Records from a dataset:
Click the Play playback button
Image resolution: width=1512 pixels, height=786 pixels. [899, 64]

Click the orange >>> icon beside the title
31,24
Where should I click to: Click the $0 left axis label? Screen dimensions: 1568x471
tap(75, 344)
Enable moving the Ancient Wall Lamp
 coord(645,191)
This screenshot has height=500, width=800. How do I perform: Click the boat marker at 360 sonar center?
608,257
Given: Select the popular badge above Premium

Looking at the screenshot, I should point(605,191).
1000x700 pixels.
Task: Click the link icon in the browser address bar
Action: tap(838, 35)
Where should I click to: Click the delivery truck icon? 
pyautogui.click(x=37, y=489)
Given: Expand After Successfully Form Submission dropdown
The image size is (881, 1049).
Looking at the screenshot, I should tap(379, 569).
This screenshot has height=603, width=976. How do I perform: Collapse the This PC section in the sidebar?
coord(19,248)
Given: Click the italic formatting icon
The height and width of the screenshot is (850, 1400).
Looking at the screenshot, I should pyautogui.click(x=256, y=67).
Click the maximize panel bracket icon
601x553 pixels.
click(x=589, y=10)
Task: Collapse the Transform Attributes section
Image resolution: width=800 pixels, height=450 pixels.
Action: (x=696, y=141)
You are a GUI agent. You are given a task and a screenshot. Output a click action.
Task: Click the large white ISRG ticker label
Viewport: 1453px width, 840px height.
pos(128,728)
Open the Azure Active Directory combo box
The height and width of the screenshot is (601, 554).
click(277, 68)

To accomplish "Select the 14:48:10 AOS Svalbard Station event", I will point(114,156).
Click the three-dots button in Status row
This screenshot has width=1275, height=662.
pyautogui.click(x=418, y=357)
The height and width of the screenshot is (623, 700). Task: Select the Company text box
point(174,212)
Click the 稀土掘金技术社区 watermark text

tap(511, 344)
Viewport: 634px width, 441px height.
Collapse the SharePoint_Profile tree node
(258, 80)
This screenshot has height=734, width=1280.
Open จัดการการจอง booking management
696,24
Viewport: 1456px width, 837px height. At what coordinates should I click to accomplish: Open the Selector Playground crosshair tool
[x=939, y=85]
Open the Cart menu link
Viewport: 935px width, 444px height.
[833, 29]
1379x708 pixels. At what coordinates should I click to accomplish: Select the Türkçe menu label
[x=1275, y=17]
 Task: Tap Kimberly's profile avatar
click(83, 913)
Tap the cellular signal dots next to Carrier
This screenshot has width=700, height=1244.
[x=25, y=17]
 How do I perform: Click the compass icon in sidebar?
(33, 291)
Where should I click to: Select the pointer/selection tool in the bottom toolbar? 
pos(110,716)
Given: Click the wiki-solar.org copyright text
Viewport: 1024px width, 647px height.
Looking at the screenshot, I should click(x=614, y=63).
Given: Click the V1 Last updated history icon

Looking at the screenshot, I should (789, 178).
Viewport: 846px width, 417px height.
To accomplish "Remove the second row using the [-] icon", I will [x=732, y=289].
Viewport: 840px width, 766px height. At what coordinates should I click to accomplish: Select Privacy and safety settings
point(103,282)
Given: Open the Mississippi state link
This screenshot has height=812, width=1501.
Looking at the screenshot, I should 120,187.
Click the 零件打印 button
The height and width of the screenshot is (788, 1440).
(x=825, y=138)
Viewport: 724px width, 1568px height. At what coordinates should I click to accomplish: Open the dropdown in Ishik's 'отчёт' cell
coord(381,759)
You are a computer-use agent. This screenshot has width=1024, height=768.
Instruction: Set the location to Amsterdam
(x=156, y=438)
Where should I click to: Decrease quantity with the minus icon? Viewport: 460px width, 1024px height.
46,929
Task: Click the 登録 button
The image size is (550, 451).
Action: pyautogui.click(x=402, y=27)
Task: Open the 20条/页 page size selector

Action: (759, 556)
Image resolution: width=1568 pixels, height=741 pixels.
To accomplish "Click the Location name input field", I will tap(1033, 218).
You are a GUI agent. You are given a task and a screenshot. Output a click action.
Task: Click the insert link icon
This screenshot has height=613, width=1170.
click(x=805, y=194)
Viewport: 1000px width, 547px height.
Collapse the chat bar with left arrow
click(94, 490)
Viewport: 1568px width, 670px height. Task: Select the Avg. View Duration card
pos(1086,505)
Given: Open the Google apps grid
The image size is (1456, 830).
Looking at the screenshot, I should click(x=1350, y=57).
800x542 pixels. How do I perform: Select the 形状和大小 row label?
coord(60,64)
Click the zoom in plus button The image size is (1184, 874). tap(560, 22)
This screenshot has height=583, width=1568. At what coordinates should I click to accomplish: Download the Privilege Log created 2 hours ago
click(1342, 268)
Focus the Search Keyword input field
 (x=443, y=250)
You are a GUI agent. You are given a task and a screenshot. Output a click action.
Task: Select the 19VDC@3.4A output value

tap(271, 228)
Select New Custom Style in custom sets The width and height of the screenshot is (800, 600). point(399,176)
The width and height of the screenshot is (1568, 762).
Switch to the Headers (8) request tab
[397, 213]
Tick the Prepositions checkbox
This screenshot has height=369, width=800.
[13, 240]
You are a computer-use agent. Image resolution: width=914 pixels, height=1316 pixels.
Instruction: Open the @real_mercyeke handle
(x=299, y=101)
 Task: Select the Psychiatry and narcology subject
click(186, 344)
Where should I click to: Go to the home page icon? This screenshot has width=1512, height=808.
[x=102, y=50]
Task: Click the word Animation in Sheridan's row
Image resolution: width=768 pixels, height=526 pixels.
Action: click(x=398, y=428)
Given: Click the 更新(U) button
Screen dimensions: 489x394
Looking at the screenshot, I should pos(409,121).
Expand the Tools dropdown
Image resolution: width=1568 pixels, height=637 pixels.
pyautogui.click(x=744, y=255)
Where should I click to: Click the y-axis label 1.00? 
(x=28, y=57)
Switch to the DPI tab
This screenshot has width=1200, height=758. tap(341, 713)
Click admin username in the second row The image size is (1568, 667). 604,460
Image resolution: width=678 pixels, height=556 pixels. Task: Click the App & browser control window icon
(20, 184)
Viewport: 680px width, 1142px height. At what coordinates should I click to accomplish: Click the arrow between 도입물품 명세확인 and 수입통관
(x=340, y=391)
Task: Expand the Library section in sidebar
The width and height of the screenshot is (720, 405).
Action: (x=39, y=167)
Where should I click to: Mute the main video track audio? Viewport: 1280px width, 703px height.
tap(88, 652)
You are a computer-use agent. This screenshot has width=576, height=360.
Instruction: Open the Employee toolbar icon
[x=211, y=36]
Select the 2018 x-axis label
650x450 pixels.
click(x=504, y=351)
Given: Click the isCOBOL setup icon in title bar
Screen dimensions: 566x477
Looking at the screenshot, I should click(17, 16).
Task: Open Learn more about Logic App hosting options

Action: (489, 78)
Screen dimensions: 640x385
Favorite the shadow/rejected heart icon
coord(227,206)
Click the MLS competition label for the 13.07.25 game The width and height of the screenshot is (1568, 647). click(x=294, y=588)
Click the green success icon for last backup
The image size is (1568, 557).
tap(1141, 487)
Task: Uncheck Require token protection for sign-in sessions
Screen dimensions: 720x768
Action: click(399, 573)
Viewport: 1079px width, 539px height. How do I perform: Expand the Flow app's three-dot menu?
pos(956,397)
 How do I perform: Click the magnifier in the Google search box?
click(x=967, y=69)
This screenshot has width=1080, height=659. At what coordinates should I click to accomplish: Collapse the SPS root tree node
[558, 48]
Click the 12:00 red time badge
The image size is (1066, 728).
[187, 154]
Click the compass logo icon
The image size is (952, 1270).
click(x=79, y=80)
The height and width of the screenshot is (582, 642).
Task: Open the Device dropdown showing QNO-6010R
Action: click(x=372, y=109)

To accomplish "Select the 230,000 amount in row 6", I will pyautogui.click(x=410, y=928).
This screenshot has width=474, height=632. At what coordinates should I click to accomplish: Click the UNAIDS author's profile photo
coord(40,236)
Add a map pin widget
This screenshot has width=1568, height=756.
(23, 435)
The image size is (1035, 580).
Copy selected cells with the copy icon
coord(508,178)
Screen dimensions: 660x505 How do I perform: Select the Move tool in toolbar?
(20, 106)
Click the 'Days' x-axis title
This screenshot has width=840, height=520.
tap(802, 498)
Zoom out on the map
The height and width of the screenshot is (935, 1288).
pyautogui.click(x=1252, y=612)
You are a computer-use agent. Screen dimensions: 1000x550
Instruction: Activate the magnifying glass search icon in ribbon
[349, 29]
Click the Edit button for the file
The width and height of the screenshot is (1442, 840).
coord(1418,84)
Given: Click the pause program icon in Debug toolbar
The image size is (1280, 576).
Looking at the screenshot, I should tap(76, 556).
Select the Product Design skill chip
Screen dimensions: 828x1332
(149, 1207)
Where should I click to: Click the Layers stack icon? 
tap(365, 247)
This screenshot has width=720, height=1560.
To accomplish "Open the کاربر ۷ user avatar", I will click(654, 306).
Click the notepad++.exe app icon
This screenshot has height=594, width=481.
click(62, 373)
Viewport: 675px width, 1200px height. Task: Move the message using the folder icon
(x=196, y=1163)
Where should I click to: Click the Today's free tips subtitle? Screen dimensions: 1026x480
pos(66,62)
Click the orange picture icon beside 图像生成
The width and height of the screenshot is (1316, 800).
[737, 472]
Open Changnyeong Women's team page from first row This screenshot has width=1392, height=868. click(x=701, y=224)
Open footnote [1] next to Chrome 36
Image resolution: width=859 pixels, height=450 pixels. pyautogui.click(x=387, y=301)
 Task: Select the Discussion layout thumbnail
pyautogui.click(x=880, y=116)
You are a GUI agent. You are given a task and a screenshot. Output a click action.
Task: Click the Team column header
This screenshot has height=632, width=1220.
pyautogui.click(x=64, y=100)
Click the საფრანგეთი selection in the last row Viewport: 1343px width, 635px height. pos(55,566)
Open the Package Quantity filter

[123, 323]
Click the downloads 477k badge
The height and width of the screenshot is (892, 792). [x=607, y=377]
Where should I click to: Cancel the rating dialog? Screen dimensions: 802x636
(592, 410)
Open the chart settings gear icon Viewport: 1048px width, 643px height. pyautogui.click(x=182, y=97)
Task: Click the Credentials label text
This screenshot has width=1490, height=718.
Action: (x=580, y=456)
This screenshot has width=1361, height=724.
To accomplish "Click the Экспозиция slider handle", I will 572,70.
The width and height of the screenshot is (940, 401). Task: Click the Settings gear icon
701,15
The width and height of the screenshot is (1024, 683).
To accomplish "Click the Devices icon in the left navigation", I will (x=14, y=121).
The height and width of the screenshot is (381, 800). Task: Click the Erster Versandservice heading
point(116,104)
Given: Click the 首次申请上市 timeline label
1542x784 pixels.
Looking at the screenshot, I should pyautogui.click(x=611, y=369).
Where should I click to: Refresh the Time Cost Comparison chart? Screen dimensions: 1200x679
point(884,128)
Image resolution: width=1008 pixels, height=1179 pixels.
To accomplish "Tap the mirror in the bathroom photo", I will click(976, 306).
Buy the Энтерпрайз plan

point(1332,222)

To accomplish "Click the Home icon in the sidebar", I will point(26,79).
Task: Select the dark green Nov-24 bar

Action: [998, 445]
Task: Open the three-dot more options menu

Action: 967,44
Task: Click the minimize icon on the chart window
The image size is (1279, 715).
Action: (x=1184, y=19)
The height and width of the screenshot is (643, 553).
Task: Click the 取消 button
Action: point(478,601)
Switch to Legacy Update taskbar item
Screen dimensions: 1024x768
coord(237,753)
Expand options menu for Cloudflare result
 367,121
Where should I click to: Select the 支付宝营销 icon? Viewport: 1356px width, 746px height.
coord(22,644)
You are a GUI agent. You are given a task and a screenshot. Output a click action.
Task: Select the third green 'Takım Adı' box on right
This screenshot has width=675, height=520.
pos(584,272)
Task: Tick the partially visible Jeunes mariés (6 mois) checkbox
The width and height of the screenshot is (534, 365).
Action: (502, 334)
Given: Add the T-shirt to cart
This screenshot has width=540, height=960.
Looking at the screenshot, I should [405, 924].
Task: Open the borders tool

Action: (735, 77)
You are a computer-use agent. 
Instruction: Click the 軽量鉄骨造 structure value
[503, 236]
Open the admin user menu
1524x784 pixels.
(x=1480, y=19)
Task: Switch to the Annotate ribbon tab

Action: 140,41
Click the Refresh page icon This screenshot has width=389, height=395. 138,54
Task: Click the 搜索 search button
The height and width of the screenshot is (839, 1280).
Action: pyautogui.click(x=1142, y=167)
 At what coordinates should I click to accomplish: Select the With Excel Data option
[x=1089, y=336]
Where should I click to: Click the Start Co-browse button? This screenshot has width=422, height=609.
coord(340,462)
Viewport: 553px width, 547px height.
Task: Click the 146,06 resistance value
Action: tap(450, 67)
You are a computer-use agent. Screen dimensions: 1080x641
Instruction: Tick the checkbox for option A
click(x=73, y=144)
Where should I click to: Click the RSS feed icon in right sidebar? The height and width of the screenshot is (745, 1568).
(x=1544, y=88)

= ACTIVITY =
Write out exactly the lines that begin at the one containing "Where should I click to: Click the Start" and continue through the last line of the data, and only those.

= EXERCISE OUTPUT =
Where should I click to: Click the Start Co-browse button? This screenshot has width=422, height=609.
coord(340,462)
Viewport: 553px width, 547px height.
Task: Click the 146,06 resistance value
Action: tap(450, 67)
You are a computer-use agent. Screen dimensions: 1080x641
Instruction: Tick the checkbox for option A
click(x=73, y=144)
Where should I click to: Click the RSS feed icon in right sidebar? The height and width of the screenshot is (745, 1568).
(x=1544, y=88)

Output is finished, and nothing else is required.